"God help the wretches who bought that rotten stock!" thought Lavendale. "He only knows how the blood of suicides and the tears of orphans may have stained that worthless paper—but that is Bosworth's business and not mine. She is the prettiest, sweetest soul I have seen for ages, and what would Lady Judith say if I faced her at fête or ridotto with such beauty and freshness hanging on my arm, and a fortune behind it?

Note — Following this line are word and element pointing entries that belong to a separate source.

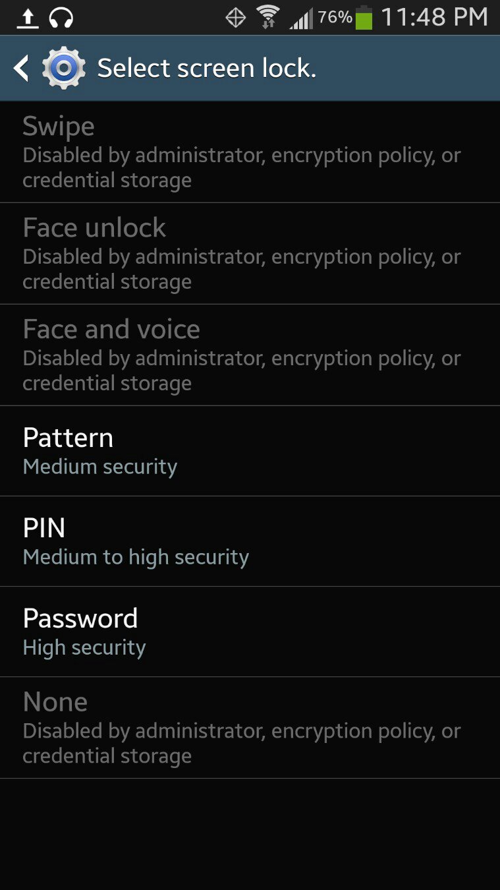Tap the Face and voice option
This screenshot has width=500, height=890.
250,355
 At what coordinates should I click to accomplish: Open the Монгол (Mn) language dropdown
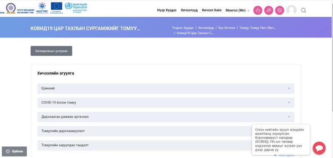[x=237, y=10]
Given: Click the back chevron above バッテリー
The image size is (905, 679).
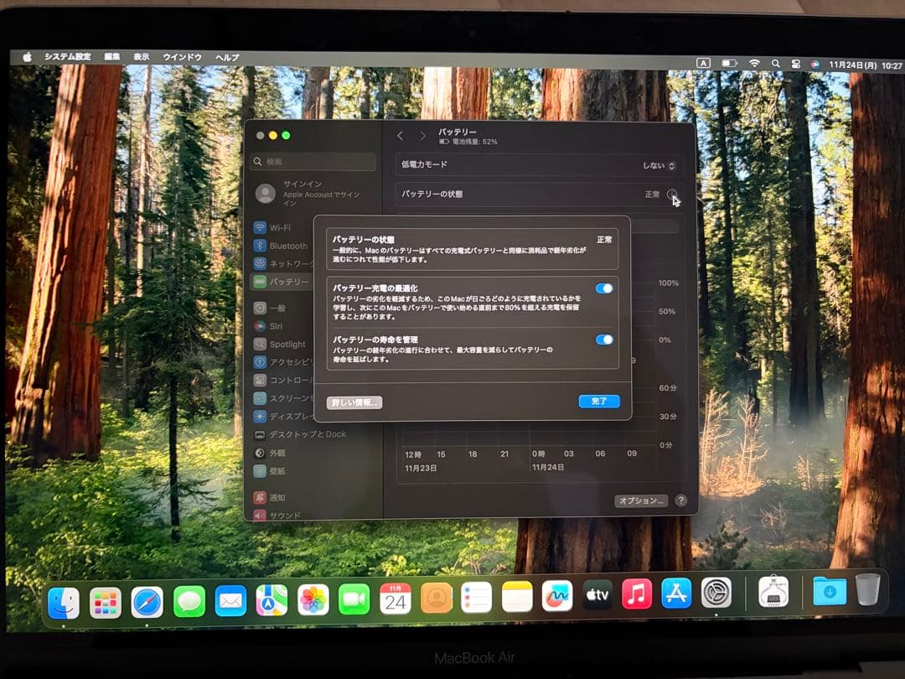Looking at the screenshot, I should coord(400,135).
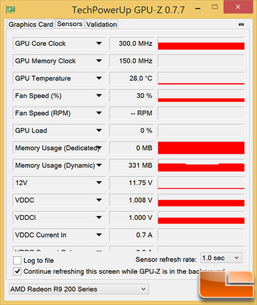
Task: Expand the GPU Temperature dropdown arrow
Action: tap(99, 78)
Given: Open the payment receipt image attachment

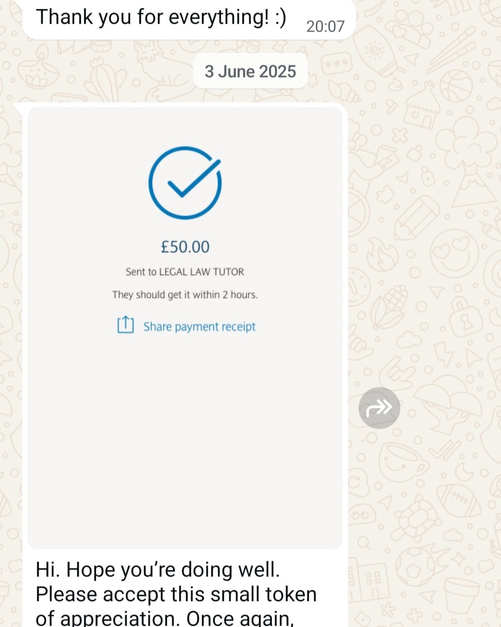Looking at the screenshot, I should click(x=185, y=328).
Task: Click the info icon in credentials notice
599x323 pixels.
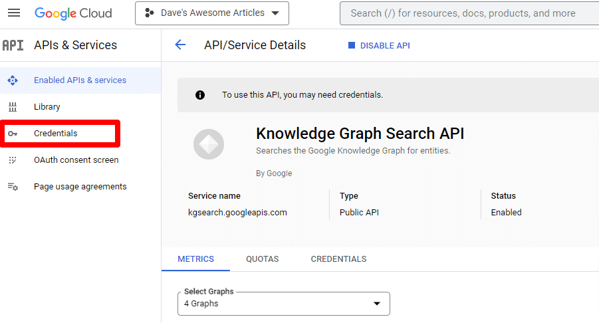Action: [x=200, y=95]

That proud soul would be humbled at the thought of my triumph. I shall never forget her insolence as she passed me in the Park. Her pride infected the air of London for me. I would not go back to town if she were there; but the papers tell me she is queening it at Topsparkle's Abbey in Hampshire, with a houseful of grand company, all the old Tories and out-of-office gentry flattering and fawning upon her, and manœuvring for her husband's half-dozen boroughs."

Lord Lavendale's coach was announced at ten o'clock, and the two gentlemen took their leave.

"If you have more guns than birds next October, you and your friends are welcome to my pheasants, Lord Lavendale," said the Squire, as he escorted his neighbour to the hall. "I am no sportsman, and I keep no company. I hope we shall see more of you when you come back from town."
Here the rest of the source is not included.